### EXERCISE INSTRUCTIONS
Search the entries for lines that contain the word "screenshot", and report each one found.

### DATA FOR REVIEW
:::::

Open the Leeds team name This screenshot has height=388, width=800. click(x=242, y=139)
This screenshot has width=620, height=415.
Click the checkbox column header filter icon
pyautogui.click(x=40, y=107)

:::::

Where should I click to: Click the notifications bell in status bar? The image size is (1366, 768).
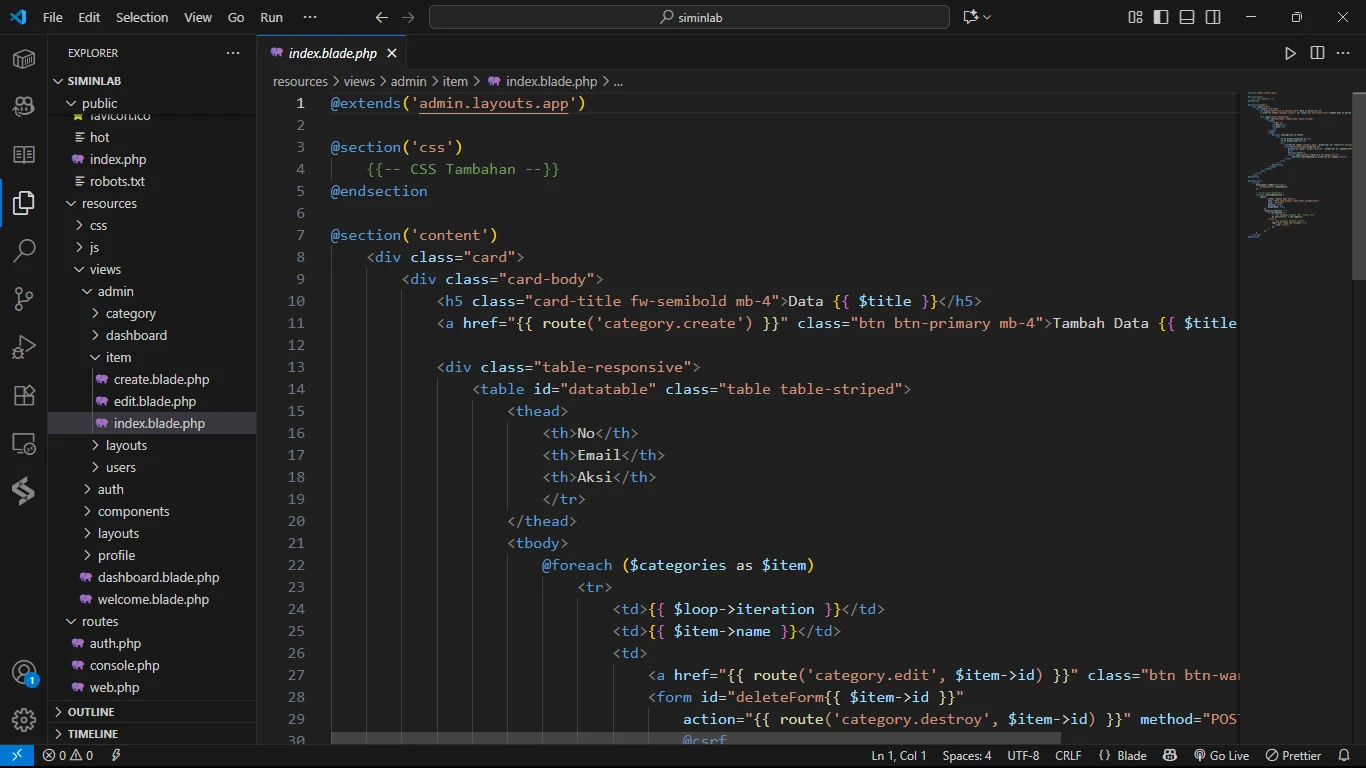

:::::

### RESULT OF THE EXERCISE
Open the Leeds team name This screenshot has height=388, width=800. click(x=242, y=139)
This screenshot has width=620, height=415.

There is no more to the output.